Despite runs of one defeat in seven matches in August and September 1959 and six wins in seven matches in October, Brentford had uneven first half of the season and were rooted firmly in mid-table at the turn of the year. Jim Towers became the Bees' record Football League goalscorer courtesy of a hattrick in a 3–0 defeat of Accrington Stanley on 24 October 1959 and he had taken 19 fewer matches to pass Jack Holliday's record. Towers' strike partner George Francis followed up with a hattrick in a 4–2 derby victory over rivals Queens Park Rangers and eclipsed that performance with a four-goal haul in a 5–0 FA Cup first round victory over non-league club Ashford Town on 14 November. With the Brentford's so-so league form, the FA Cup looked to be the focus of the Bees' efforts, but they met their end in the following round versus Fourth Division club Exeter City.

Brentford welcomed the 1960s with a 2–0 defeat to the eventual-promoted side Southampton at The Dell on 2 January 1960 and continued to muddle through to March, when a 1–0 victory over Bournemouth & Boscombe Athletic on the 5th of the month kicked off a strong run which would last until the end of the season. In the remaining 13 matches of the campaign, George Francis and Jim Towers each scored eight goals to fire Brentford to a 6th-place finish.

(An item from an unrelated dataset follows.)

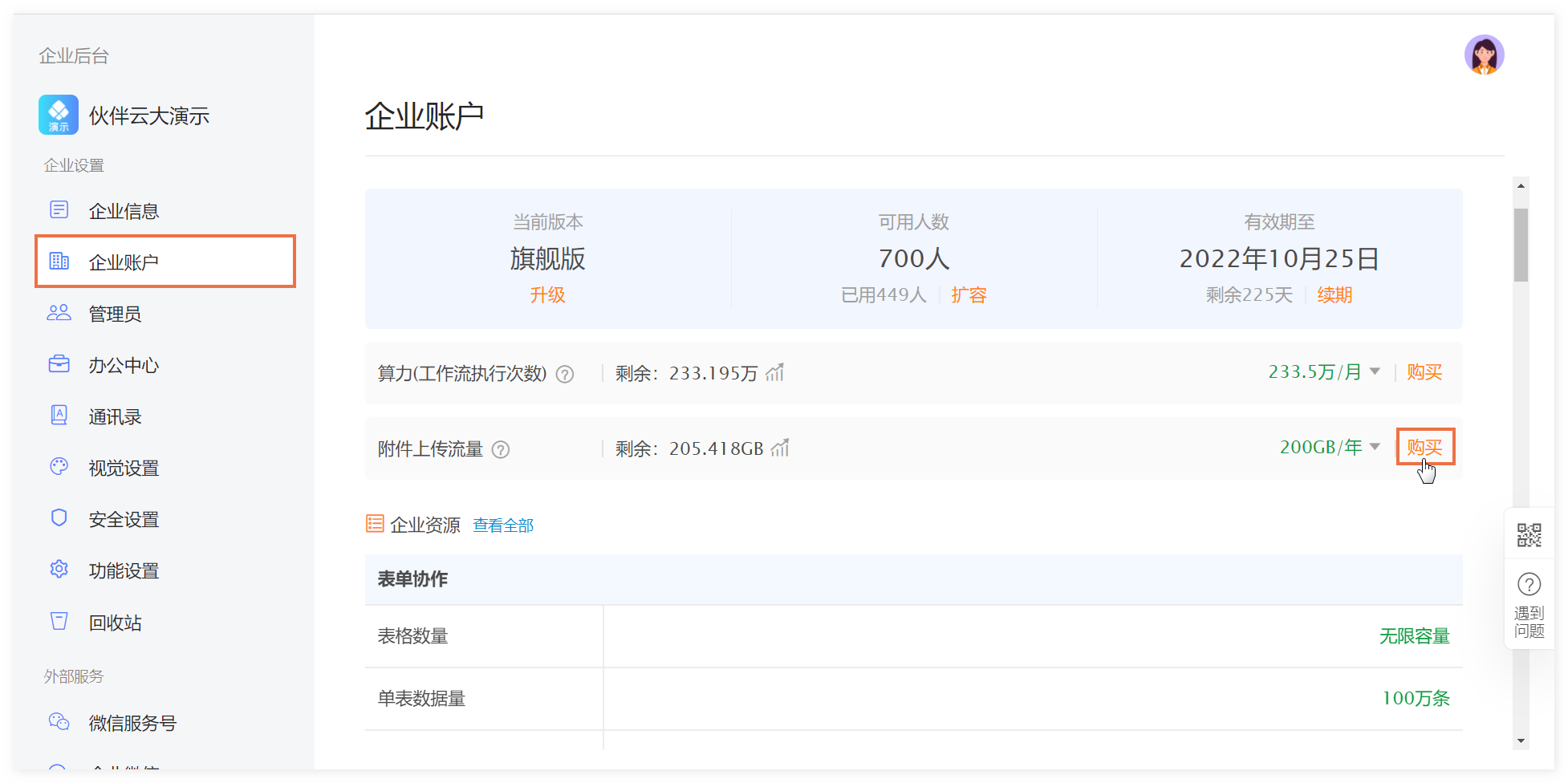Click the 伙伴云大演示 logo icon
Viewport: 1568px width, 783px height.
coord(59,116)
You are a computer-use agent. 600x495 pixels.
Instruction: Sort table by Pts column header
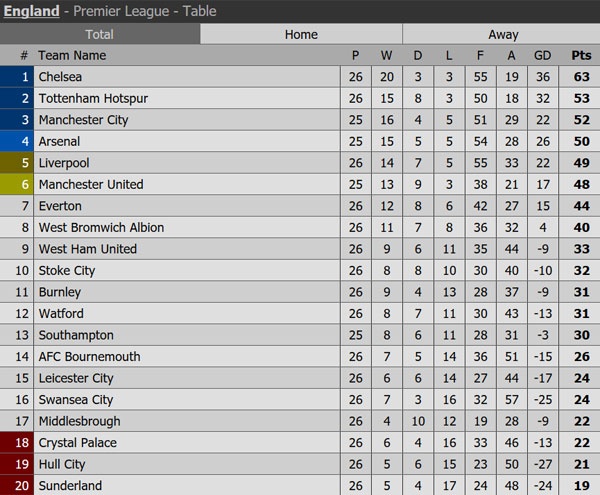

Francis ended the season as top scorer with 31 goals, the second time he had managed to better his fellow "Terrible Twin" Towers' total.

League table

Results 
 Brentford's goal tally listed first.

Legend

Football League Third Division

FA Cup 

 Sources: 100 Years Of Brentford, Statto

Playing squad 
 Players' ages are as of the opening day of the 1959–60 season.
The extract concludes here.